** ACTIVITY **
Line by line, the entries below are to be reproduced unaltered.
-.-.-
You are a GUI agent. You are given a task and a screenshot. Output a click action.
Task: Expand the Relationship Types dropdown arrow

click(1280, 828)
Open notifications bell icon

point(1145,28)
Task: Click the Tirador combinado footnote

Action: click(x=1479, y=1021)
-.-.-
** ANSWER SPACE **
You are a GUI agent. You are given a task and a screenshot. Output a click action.
Task: Expand the Relationship Types dropdown arrow

click(1280, 828)
Open notifications bell icon

point(1145,28)
Task: Click the Tirador combinado footnote

Action: click(x=1479, y=1021)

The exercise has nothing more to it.